◆ TAREFA 1: Resuma em duas frases o texto sobre Os Estabelecidos e os Outsiders.
◆ TAREFA 2: Copie do texto sobre Os Estabelecidos e os Outsiders o trecho que começa em "- Para Elias, a" e segue até "os outsiders (marginais).".
◆ TAREFA 3: Liste todas as diferenças entre grupos que, segundo o texto sobre Os Estabelecidos e os Outsiders, não existem na comunidade de Winston Parva.

◆ TEXTO DA PÁGINA:
Por Cláudio Perrone-Moisés
Os Estabelecidos e os Outsiders (tradução de Vera Ribeiro, Jorge
Zahar, 228 págs., R$ 29,00), livro do sociólogo alemão Norbert Elias,
publicado pela primeira vez em 1965, é fruto de um estudo realizado pelo
professor John Scotson, interessado em delinqüência juvenil, numa comunidade
inglesa (batizada no livro com o nome de Winston Parva), próxima de Leicester,
onde Elias lecionava desde 1954.
- O estudo de uma pequena comunidade, onde a diferença entre seus moradores
consistia apenas no tempo de residência, tornou-se o material que serviria
para Elias verificar uma recorrência nas relações que se estabelecem
entre os grupos: praticamente em todas as sociedades, os diversos grupos
estigmatizam outros grupos como sendo de status inferior e de menor valor.
- Para Elias, a peculiaridade de Winston Parva reside no fato de não se
observar ali o que, em geral, esperamos encontrar na discriminação entre
grupos. Na pequena comunidade estudada por Elias, não há diferenças
relacionadas à nacionalidade, "cor'" "raça", ascendência
étnica, tipo de ocupação, de renda ou nível escolar. A única diferença
diz respeito ao tempo de residência. A partir desse caso, Elias construiu o
que seria uma de suas duplas conceituais mais importantes: os estabelecidos
e os outsiders (marginais).

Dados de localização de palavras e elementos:

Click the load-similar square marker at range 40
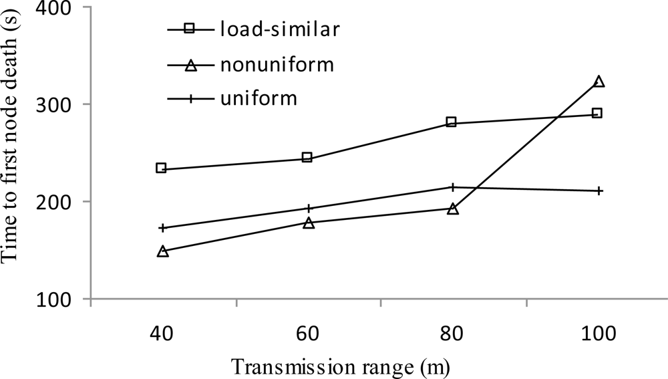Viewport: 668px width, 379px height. point(161,168)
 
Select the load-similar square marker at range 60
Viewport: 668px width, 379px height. point(307,158)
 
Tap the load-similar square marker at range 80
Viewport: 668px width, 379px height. point(451,122)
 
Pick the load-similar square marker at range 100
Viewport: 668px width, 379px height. point(597,113)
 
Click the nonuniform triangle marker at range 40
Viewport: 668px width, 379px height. point(162,251)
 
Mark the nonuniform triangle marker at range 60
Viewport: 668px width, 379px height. point(309,223)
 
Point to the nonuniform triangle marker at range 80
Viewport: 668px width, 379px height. point(453,209)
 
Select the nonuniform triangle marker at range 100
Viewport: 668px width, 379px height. point(599,82)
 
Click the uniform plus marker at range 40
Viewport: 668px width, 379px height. point(162,228)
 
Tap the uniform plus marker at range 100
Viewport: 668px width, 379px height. point(599,191)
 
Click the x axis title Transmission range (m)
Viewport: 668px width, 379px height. point(341,366)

◆ RESPOSTA 1: Os Estabelecidos e os Outsiders, livro do sociólogo alemão Norbert Elias publicado pela primeira vez em 1965, é fruto de um estudo do professor John Scotson numa comunidade inglesa próxima de Leicester, chamada no livro de Winston Parva. Nessa comunidade a única diferença entre os moradores era o tempo de residência, e a partir desse caso Elias construiu a dupla conceitual dos estabelecidos e dos outsiders.

◆ RESPOSTA 2:
- Para Elias, a peculiaridade de Winston Parva reside no fato de não se
observar ali o que, em geral, esperamos encontrar na discriminação entre
grupos. Na pequena comunidade estudada por Elias, não há diferenças
relacionadas à nacionalidade, "cor'" "raça", ascendência
étnica, tipo de ocupação, de renda ou nível escolar. A única diferença
diz respeito ao tempo de residência. A partir desse caso, Elias construiu o
que seria uma de suas duplas conceituais mais importantes: os estabelecidos
e os outsiders (marginais).

◆ RESPOSTA 3:
- nacionalidade
- cor
- raça
- ascendência étnica
- tipo de ocupação
- renda
- nível escolar